Other studies have revealed that NRPs struggle to meet the expectations of the NGNs during their transition to independent practice (Crismon et al., 2021; Wyatt et al., 2021). This was also seen in the responses to this study as NGNs also expressed their misaligned expectations in the focus group responses. NGNs explained that their expectations were not met due to social distancing with an online platform, continuous changes to policies and procedures, lack of resources while training, inconsistent preceptors, and isolation. Understanding NGNs’ perceptions on these issues can guide positive changes to NRPs. This is vitally important as nurses, including NGNs, are leaving bedside practice due to the impact of the COVID-19 pandemic (Ashley et al., 2021; Crismon et al., 2021; Savitsky et al., 2021).

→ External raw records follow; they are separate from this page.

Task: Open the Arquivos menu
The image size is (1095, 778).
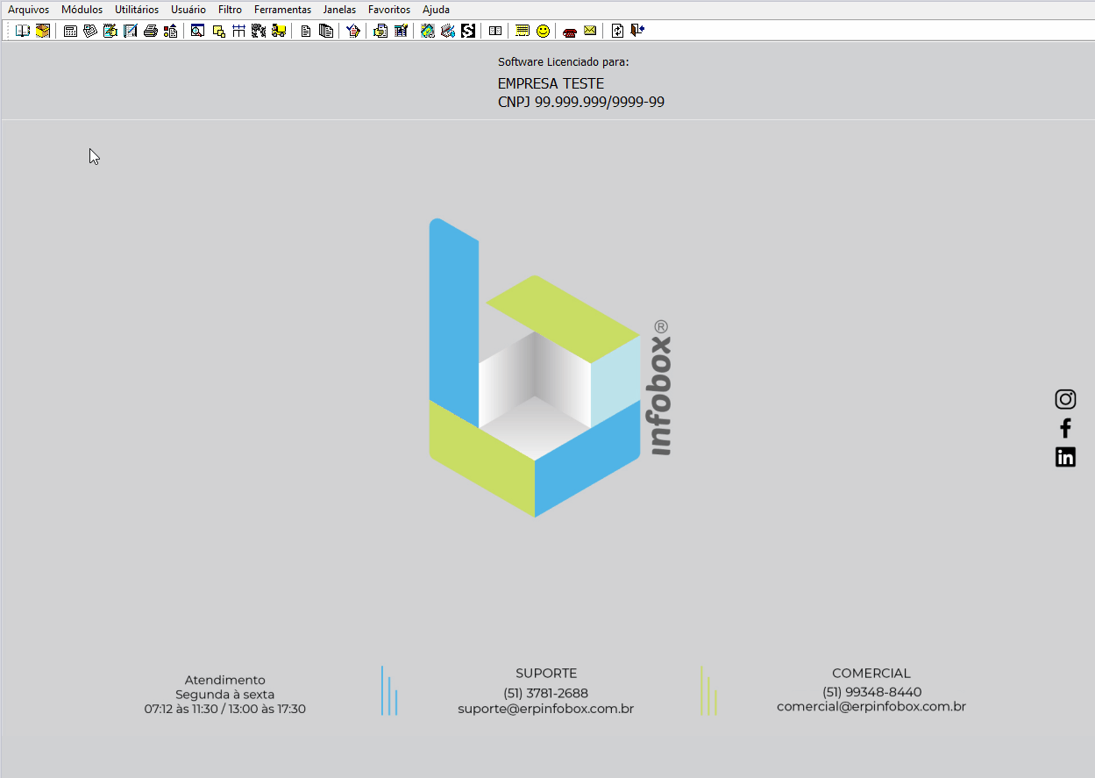Action: [x=29, y=10]
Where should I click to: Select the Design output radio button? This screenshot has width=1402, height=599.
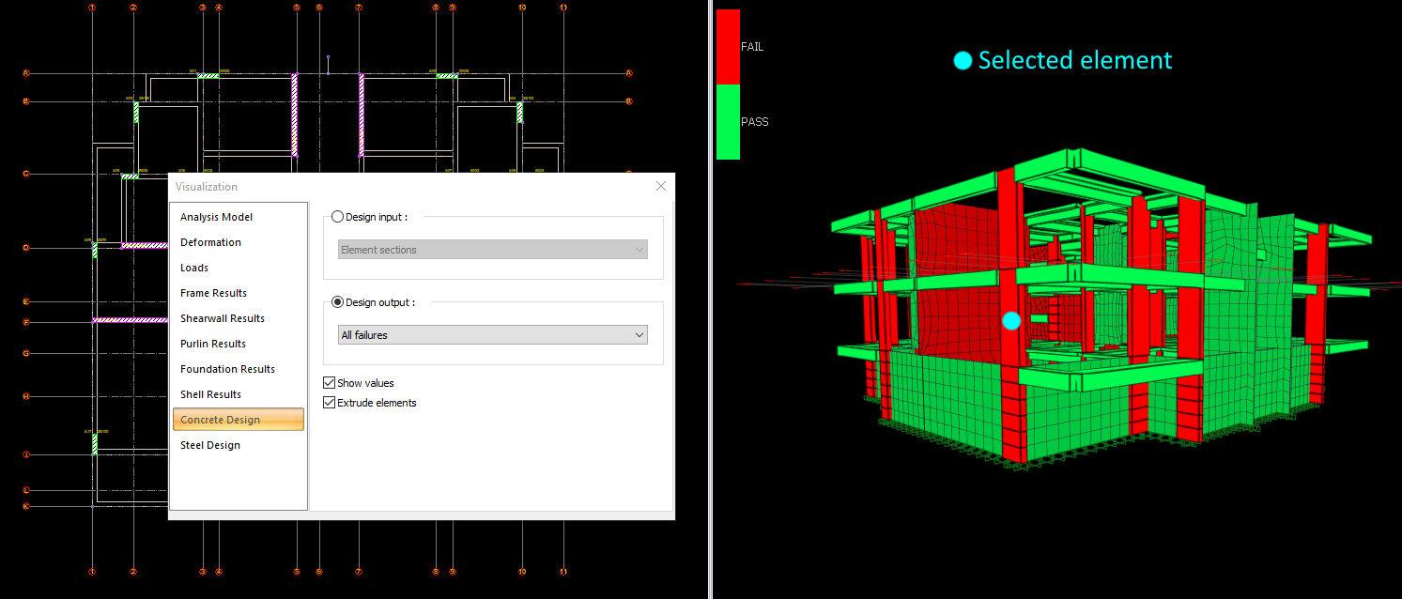[338, 302]
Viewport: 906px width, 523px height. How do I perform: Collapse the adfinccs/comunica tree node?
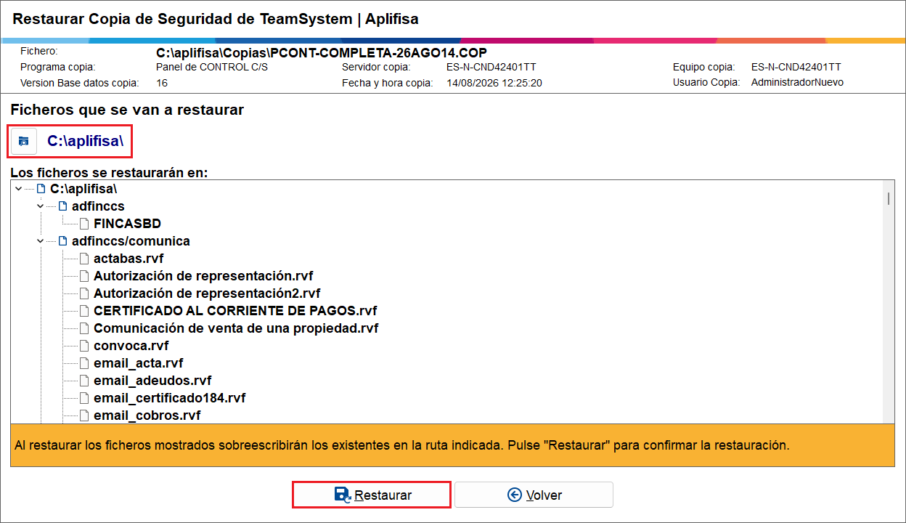tap(40, 241)
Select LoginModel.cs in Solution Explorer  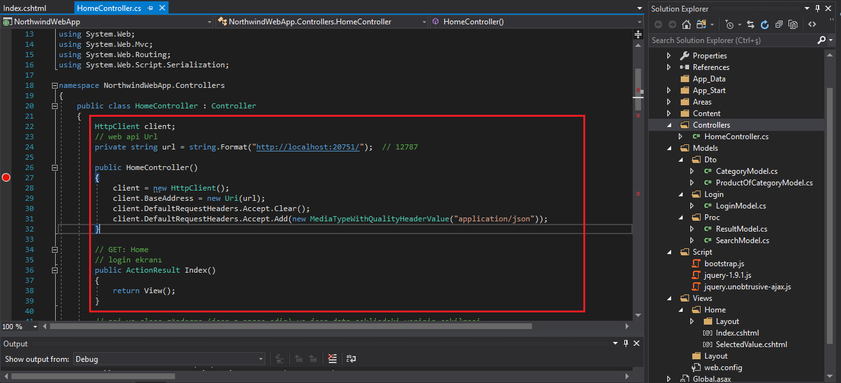point(740,206)
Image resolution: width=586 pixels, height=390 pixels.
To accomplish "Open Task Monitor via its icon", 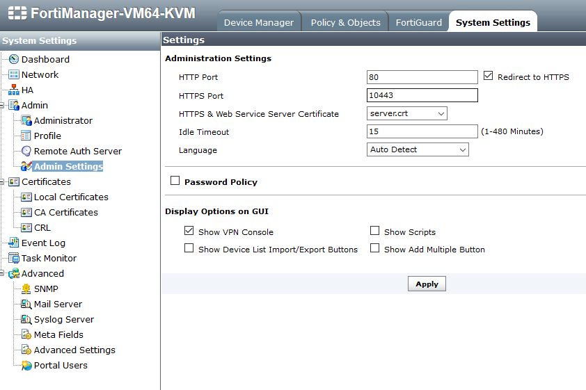I will (x=14, y=259).
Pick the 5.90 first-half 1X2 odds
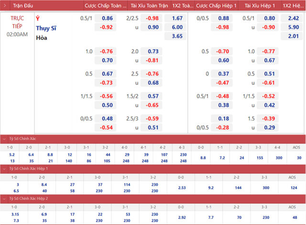 [294, 27]
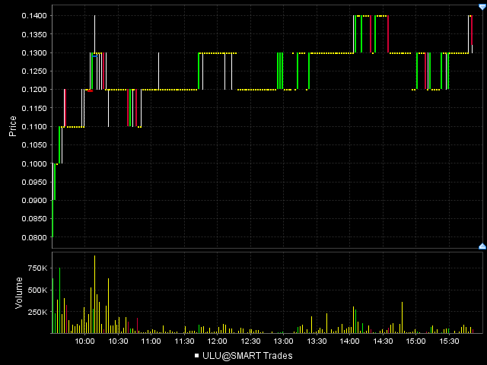Screen dimensions: 487x365
Task: Click the 12:00 time axis label
Action: point(217,342)
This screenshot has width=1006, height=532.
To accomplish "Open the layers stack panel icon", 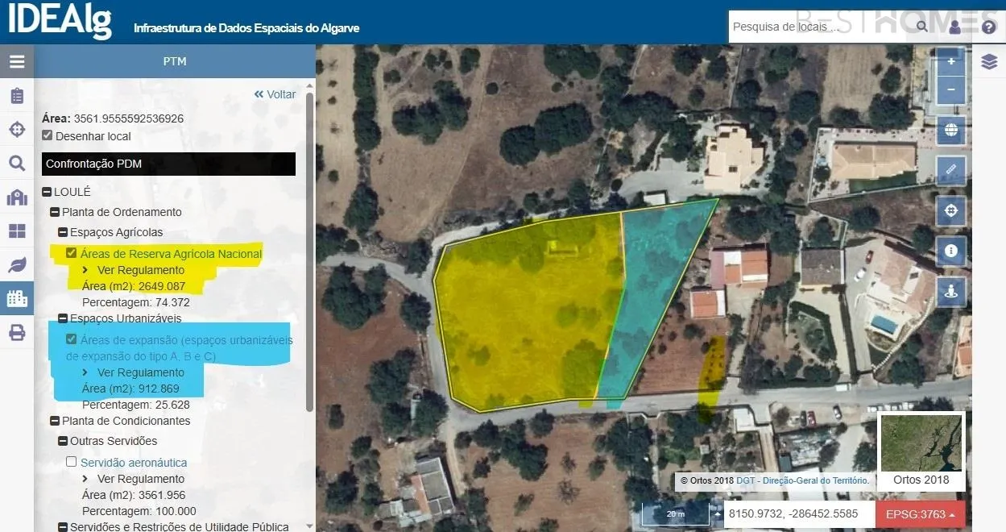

This single-site study reports on the perceptions and experiences of NGNs entering the field of nursing in an in-patient clinical unit during COVID-19. As with any single-center study, generalizability of findings may be limited. This study was limited by using a convenience sample, the small sample size, and focusing on only one hospital. This small sample size is in part due to the inability of all eligible NGNs to participate; external factors, including inability to contact NGNs who left the institution and scheduling conflicts, inhibited NGNs from participating. Because our sample only included nurses still employed at the institution, our results may not be truly reflective of the impact COVID-19 had on variables such as burnout and secondary traumatic stress. Reasons why NGNs might not want to participate or the stress of recalling their past stressors should be studied. It is also vital to note that data for this study were collected a year after the NGNs started their NRP.

Conclusion

The qualitative responses obtained in this study reflect that growth and success for an NGN is possible during a pandemic. However, quantitative data revealed that growth can only occur when measures such as a consistent preceptorship and spiritual/emotional support exist. With the current nursing shortage, it is within reason to recommend that action be taken to help improve conditions that support NGNs. Understanding their perceptions can help inform leadership to support this essential workforce.

Acknowledgments

We would like to acknowledge the nurses who participated in this study, with particular appreciation to those that reviewed our analysis; we would also like to acknowledge the dedication and commitment of all nurses and nurse educators who helped support NGNs during their transition during this challenging time.

Footnotes

The authors declared no potential conflicts of interest with respect to the research, authorship, and/or publication of this article.

Funding: The authors received no financial support for the research, authorship, and/or publication of this article.